O caminho para a dívida dos Estados é a mesa de negociação, não o plenário do Supremo Tribunal Federal. A opinião é do economista Raul Velloso , PHD pela Universidade de Yale (EUA) e com passagens pela secretaria de Assuntos Econômicos do Ministério do Planejamento e dos conselhos de administração do BNDES e da Embraer. Ele acredita que a decisão tomada pelos ministros cria as condições para um acordo em que União e Estados estejam dispostos a ceder.
Leia a entrevista.
Com a suspensão do julgamento, a Tese de SC sai enfraquecida?
Não, eu acho que aconteceu exatamente o que poderia acontecer. Reflete uma vitória da estratégia adotada pelo governador catarinense. Em um artigo publicado segunda-feira no jornal O Globo, que foi citado no julgamento pelo ministro Luiz Fux, eu dizia que o Supremo deveria criar condições para negociação em bases mais equilibradas.

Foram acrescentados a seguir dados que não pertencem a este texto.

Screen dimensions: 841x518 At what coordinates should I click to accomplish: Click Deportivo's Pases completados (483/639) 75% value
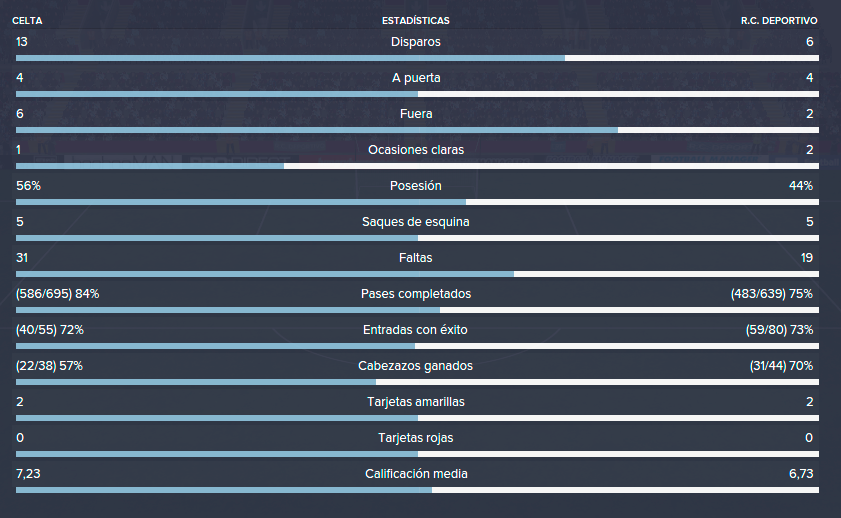tap(772, 294)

A decisão dos ministros cria essa prorrogação por 60 dias para que os Estados, com uma condição de barganha menos desfavorável, pudessem caminhar junto com a União para uma solução equilibrada.
O senhor acredita que não adianta a União ou os Estados ganharem o julgamento?
Exatamente. Esse não é um assunto do STF. O que ele costuma fazer é avaliar se um assunto fere ou não a constituição, em geral. Não vai entrar em detalhes sobre os problemas dos Estados, porquê essa situação chegou onde chegou, como pode evoluir. Eles diriam sim ou não. Eles viram que dizer sim ou não significaria, nos dois casos, um grande prejuízo para um dos dois lados. Por isso, a saída é voltar à mesa de negociação com bases mais equilibradas. Agora, provavelmente essa mesa terá um novo governo (do vice-presidente Michel Temer, do PMDB). Porque esse aí (de Dilma Rousseff, do PT), já tinha esgotado sua forma de atuar. Aí ver o que se pode fazer para atender as necessidades dos Estados sem prejudicar o que temos de preservar na ação financeira do governo. Esse é o caminho. Antes estava um impasse, o governo federal numa posição bastante prepotente, arrogante. Agora cada parte poderá expor seus problemas e necessidades para chegar a um acordo. O STF não vai entrar em mérito de nada. Se não tiver acordo, vai julgar para um lado ou para o outro.
O caminho é um acordo em que a União dê algum desconto na dívida dos Estado, mas que não seja no volume proporcionado pelo recálculo com juros simples?
O que está faltando nessa história é que se estabeleça um critério e depois se veja qual a melhor maneira de chegar nele. A negociação feita em 1998 resultou em uma dívida sem fim. A sensação é essa. Não é que foi mal feito. Havia incerteza sobre o que ia acontecer na economia, como ia se comportar a arrecadação dos Estados. Com as incertezas, não se sabia se a dívida teria um fim na data prevista, em 2028, ou se ia restar um grande resíduo. Está se encaminhando para o grande resíduo. A dívida não era sustentável. Como dar autonomia aos Estados se eles estavam condenados a uma dívida que iria se eternizar? O primeiro critério tem que ser que a dívida não pode ficar sem fim. O segundo é não esquecer que estamos em meio a uma crise gravíssima de liquidez nos Estados em curtíssimo prazo. Alguns Estados pararam de pagar o pessoal. Isso tem que ser levado em conta. A única forma de financiar os Estados é permitir que eles paguem menos neste e no próximo ano. Os Estados não tem maquininha de emitir moeda como o governo federal tem.
Em relação à Tese de SC, está correta a avaliação de que “variação acumulada” da taxa Selic é juro simples?
Não é uma questão de ser correta ou não. É uma possibilidade, uma questão de opção. Se perguntar quem adota isso, vai ver que no próprio governo federal existem situações em que os juros simples são adotados. Mas esse não é o ponto. Eu sempre entendi que quando SC entrou com essa história de juros simples porque aquela ideia de que a dívida se eterniza, muda. Para mim foi uma forma de dizer “vamos entrar numa mesa de negociação de uma forma menos desfavorável”. Nisso vejo sucesso na estratégia do governador Raimundo Colombo.